**DATA PROVIDED:**
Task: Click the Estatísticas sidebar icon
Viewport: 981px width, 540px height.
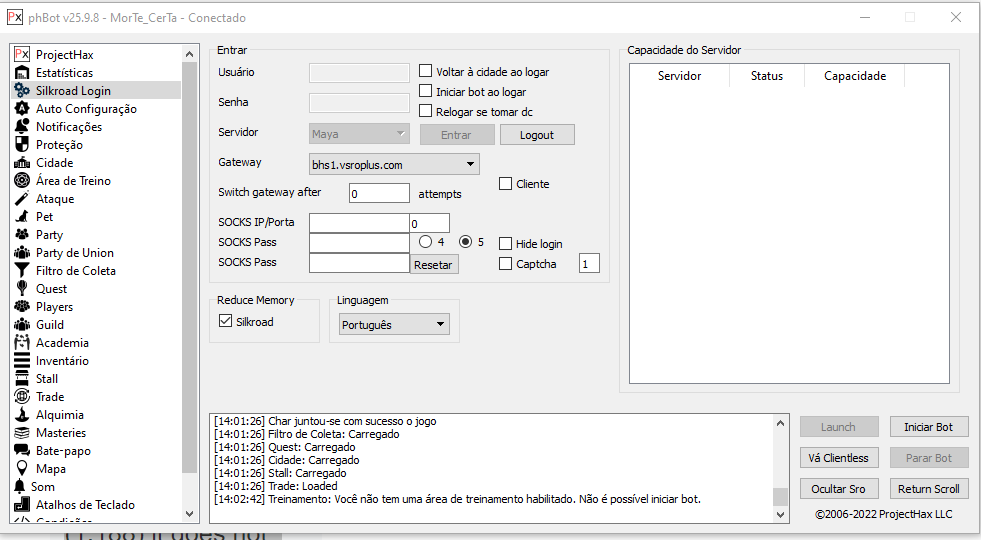Action: coord(22,73)
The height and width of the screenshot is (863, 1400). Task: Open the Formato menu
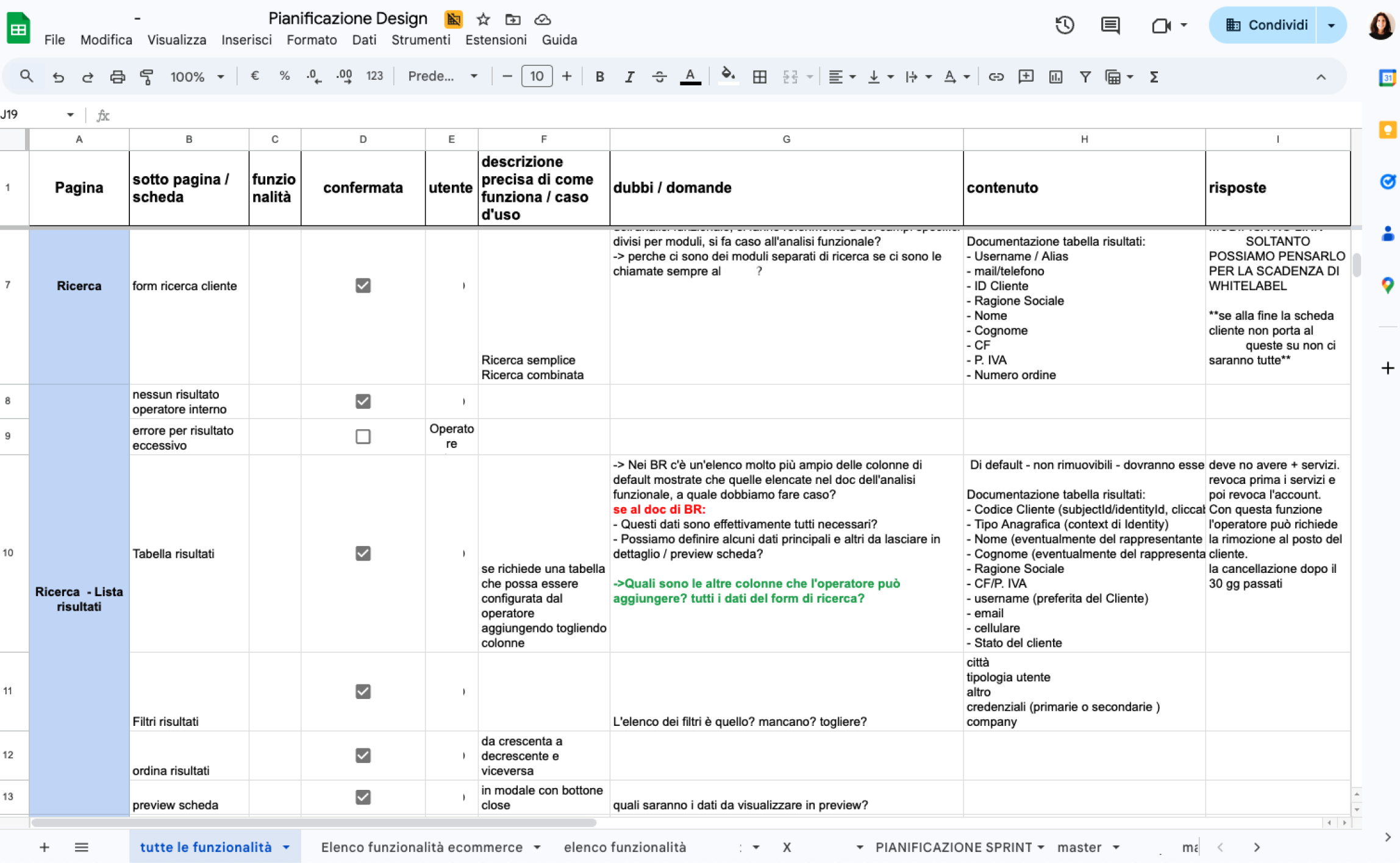point(312,40)
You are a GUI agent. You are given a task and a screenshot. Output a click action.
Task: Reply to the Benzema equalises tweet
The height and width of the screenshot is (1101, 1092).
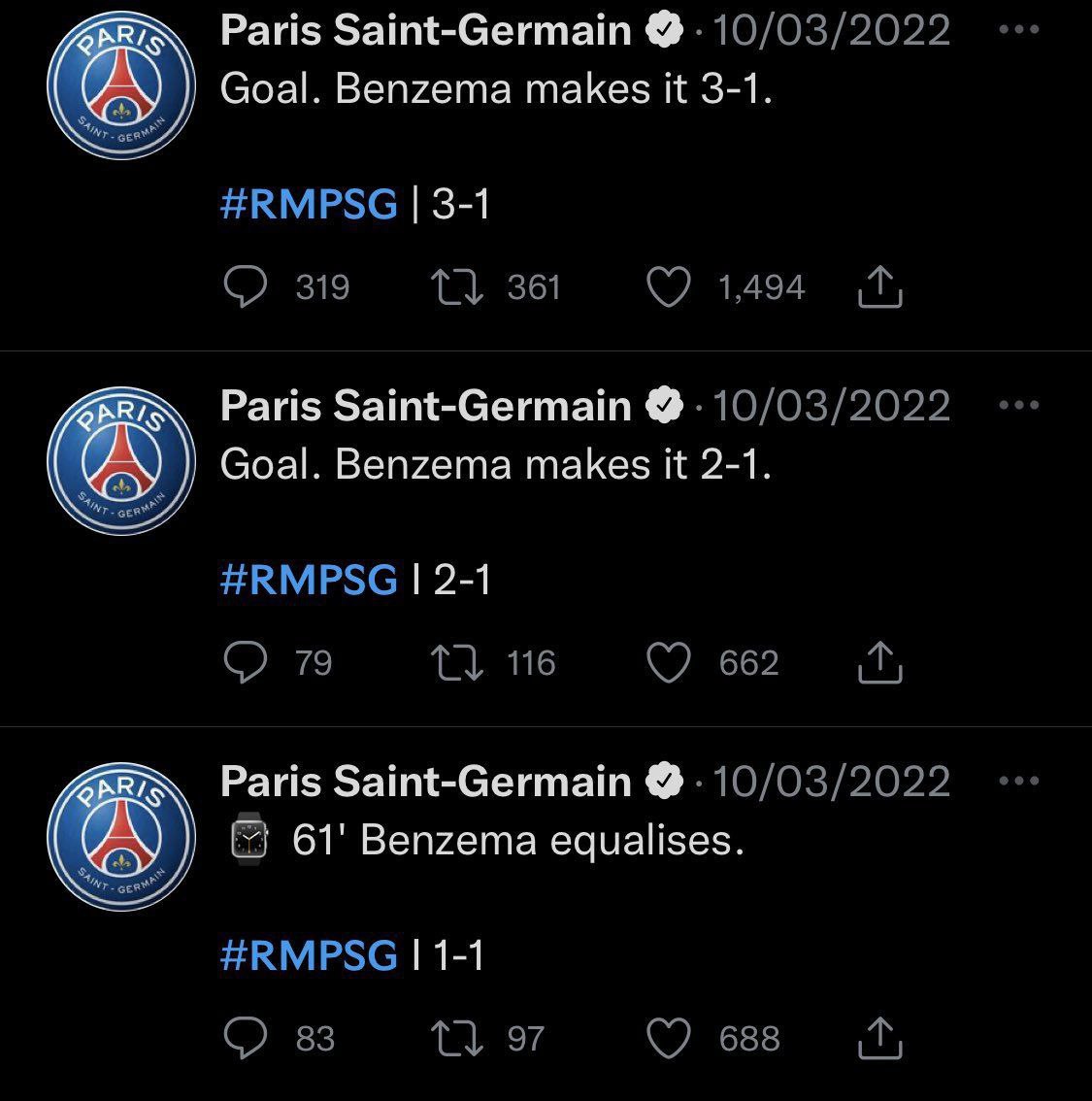(245, 1038)
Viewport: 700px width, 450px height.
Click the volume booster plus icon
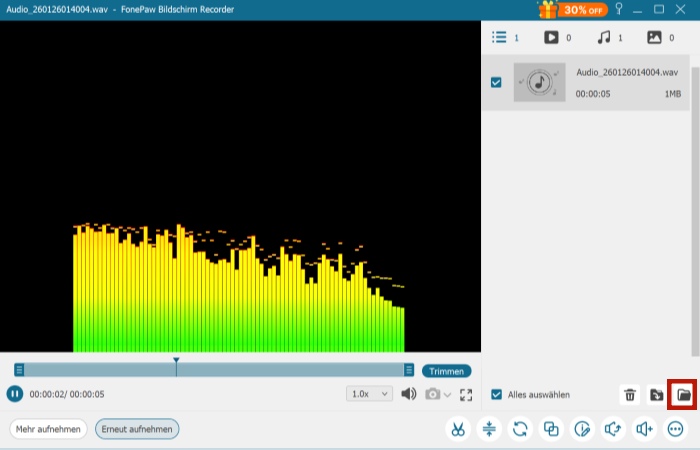pyautogui.click(x=644, y=429)
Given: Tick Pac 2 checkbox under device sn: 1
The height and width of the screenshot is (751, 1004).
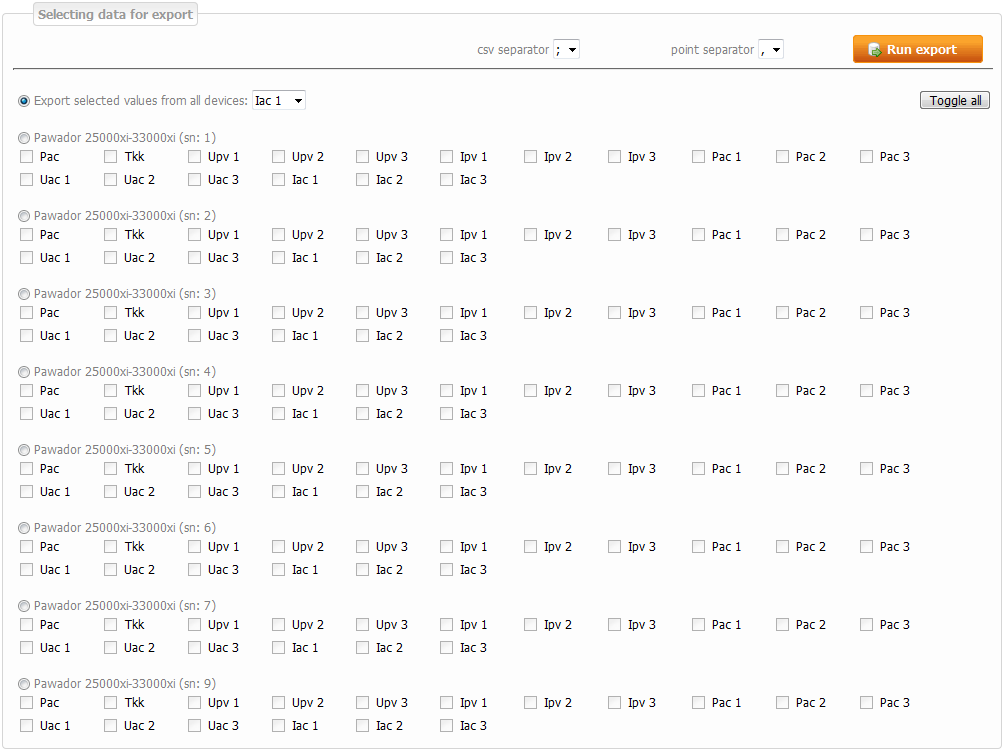Looking at the screenshot, I should click(x=783, y=157).
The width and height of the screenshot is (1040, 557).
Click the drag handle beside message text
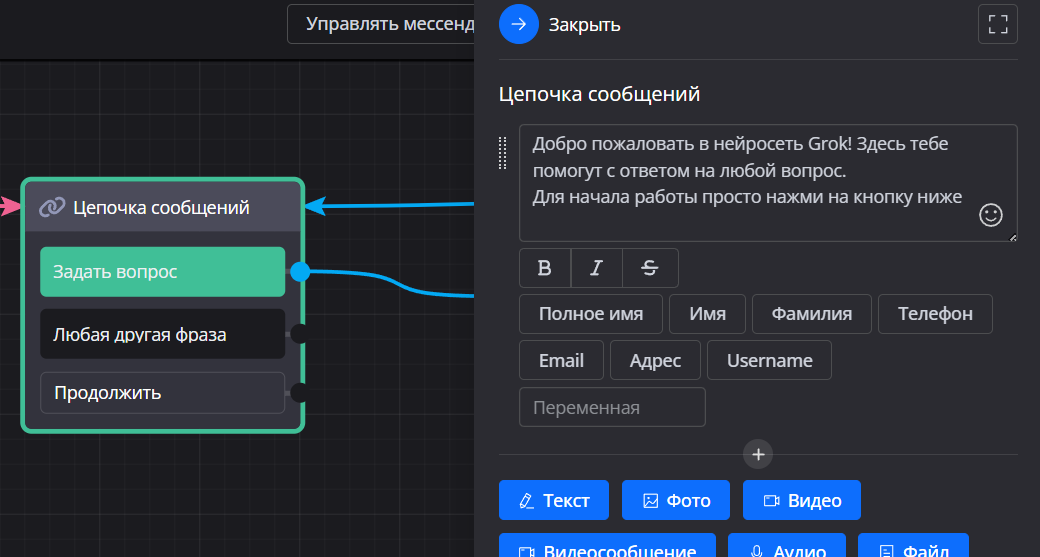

**WHAT THE TASK ASKS:**
Could you copy out all of the rows above word for word, leaving the pictures out?

**PROBLEM SOLUTION:**
Task: Click the Estatísticas sidebar icon
Viewport: 981px width, 540px height.
Action: coord(22,73)
The height and width of the screenshot is (863, 1400). Task: Open the Formato menu
point(312,40)
You are a GUI agent. You are given a task and a screenshot. Output a click action.
Task: Reply to the Benzema equalises tweet
The height and width of the screenshot is (1101, 1092).
(245, 1038)
Viewport: 700px width, 450px height.
Click the volume booster plus icon
pyautogui.click(x=644, y=429)
Given: Tick Pac 2 checkbox under device sn: 1
The height and width of the screenshot is (751, 1004).
Looking at the screenshot, I should click(x=783, y=157).
The width and height of the screenshot is (1040, 557).
Click the drag handle beside message text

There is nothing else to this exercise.